Given the stock price, one might be led to think that Tesla is firing on all cylinders and has no competition. While it is definitely faring better, there are a host of strong rivals that are a who’s who of long-established enterprises, such as Ford, GM and Volkswagen, as well as relative newcomers such as Rivian Automotive LLC. And though Tesla might have had a healthy head start, the firm can indeed be brought down to earth by other players seeking their own market share. One major advantage it has over the rest of the field is it has not needed to advertise. Between its market-leading status and the fact that Mr. Musk is a brand unto himself, Tesla is almost always newsworthy. The calculus could change as competitors creep up, and if Mr. Musk’s inconsistencies come back to haunt the company.
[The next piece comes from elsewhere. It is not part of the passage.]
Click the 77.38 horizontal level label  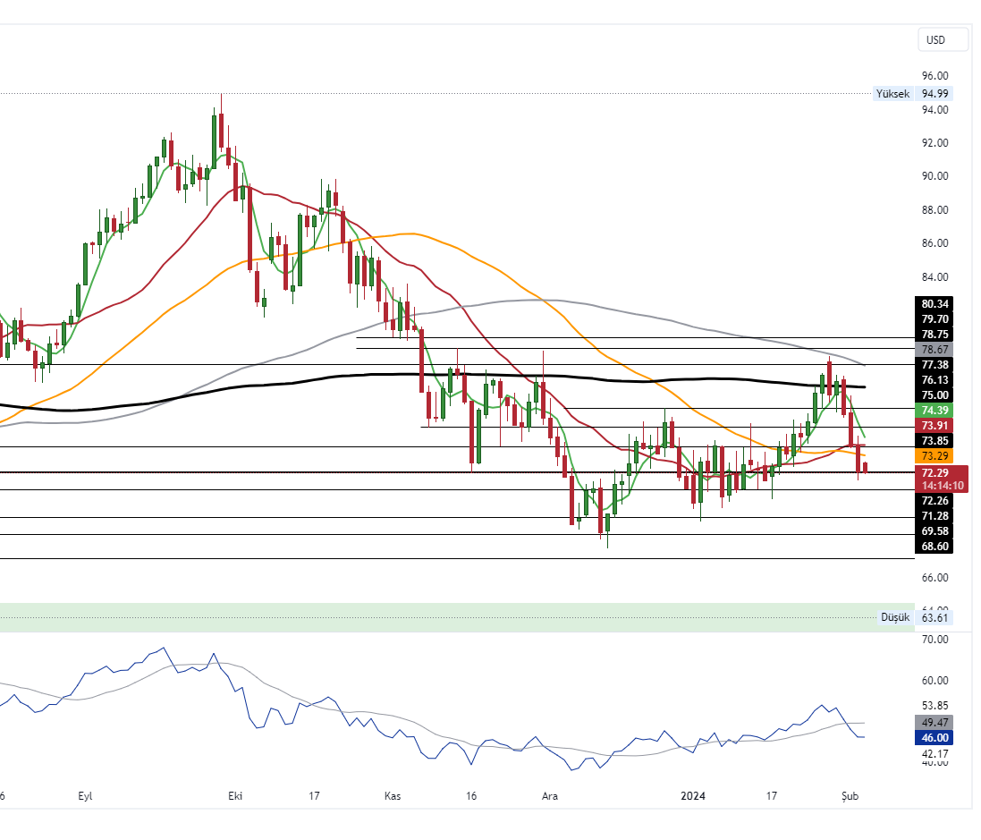point(934,365)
One item that is boosting the stock is the five-for-one stock split. Though, theoretically, this event should have no impact on the stock price, normally it is actually bullish as it drops the trading value and opens up the stock to additional investors. Plus, stocks are normally split when the going is good. Certainly, this is one reason that the share price jumped prior to the split and continues to hop upward.
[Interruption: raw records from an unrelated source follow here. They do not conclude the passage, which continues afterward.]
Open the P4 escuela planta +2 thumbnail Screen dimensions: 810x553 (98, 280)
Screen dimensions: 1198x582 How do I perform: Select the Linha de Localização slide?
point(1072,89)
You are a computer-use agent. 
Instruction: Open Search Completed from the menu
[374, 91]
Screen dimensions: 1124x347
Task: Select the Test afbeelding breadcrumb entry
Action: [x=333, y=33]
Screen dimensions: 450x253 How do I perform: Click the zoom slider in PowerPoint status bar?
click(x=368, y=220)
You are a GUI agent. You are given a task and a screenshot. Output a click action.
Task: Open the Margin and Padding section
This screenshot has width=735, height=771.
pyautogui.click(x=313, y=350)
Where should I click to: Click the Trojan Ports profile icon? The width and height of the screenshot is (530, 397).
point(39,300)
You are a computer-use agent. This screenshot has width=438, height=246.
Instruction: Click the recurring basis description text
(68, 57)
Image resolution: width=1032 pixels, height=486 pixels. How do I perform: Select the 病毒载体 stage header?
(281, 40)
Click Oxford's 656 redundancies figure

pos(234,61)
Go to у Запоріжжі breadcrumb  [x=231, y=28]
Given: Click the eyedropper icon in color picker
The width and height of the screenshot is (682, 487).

Meanwhile, over the past number of months, insiders have been selling like there is no tomorrow. While one can question whether their actions have been premature given the rocketing price, even if they’ve left money on the table they’ve made scads. A pity party is not necessary for these individuals. No question though, insiders as a rule know more than we outsiders.
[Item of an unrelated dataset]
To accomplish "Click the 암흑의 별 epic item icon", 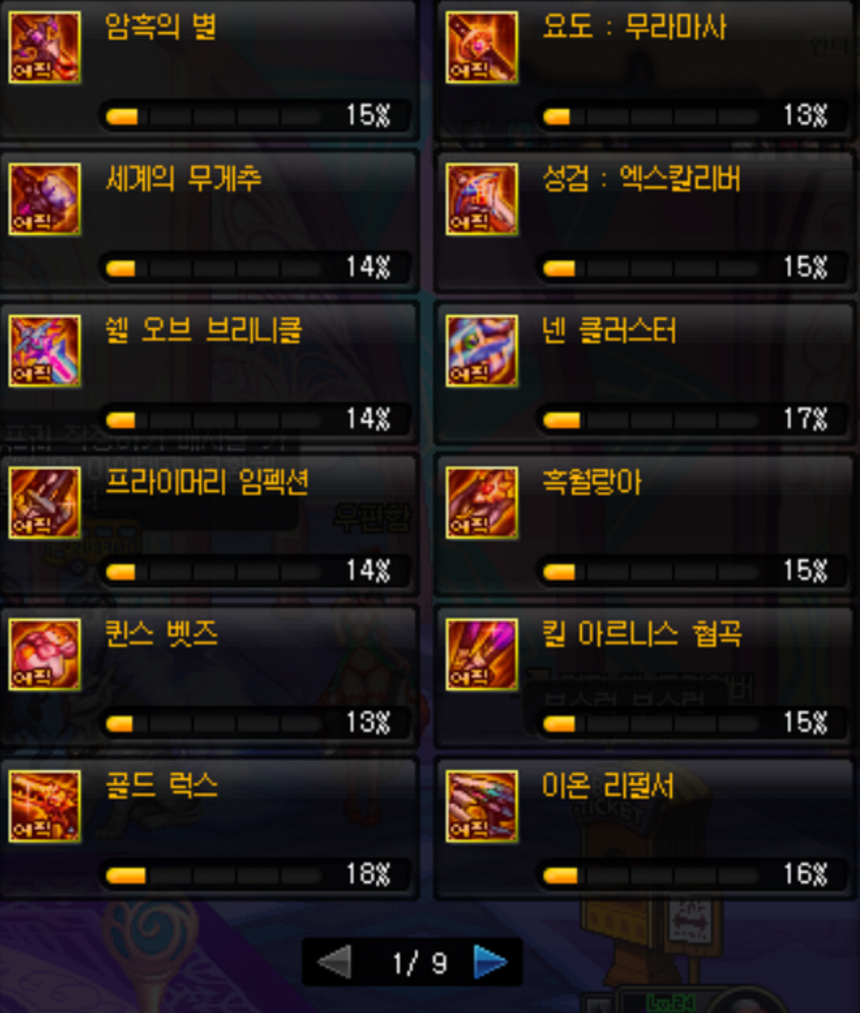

As Benj wrote on his Twitter page, “Bubbles can be fun. Whether they be bubblegum, real estate, the stock market, tulips, balloons .… But generally when they burst there is a mess and a whole bunch of crying.” While momentum players might want to try to capitalize on this company and day traders might find it too sexy to resist, it is Benj’s feeling that buyers now are likely late to the party and will ultimately have their bubble pricked. This could be aggravated further by a stock market that by most metrics is overvalued, although often it can stay that way for a piece of time. Ben, on the other hand, disagrees and is bullish on the stock. Not even The Contra Guys are always on the same page.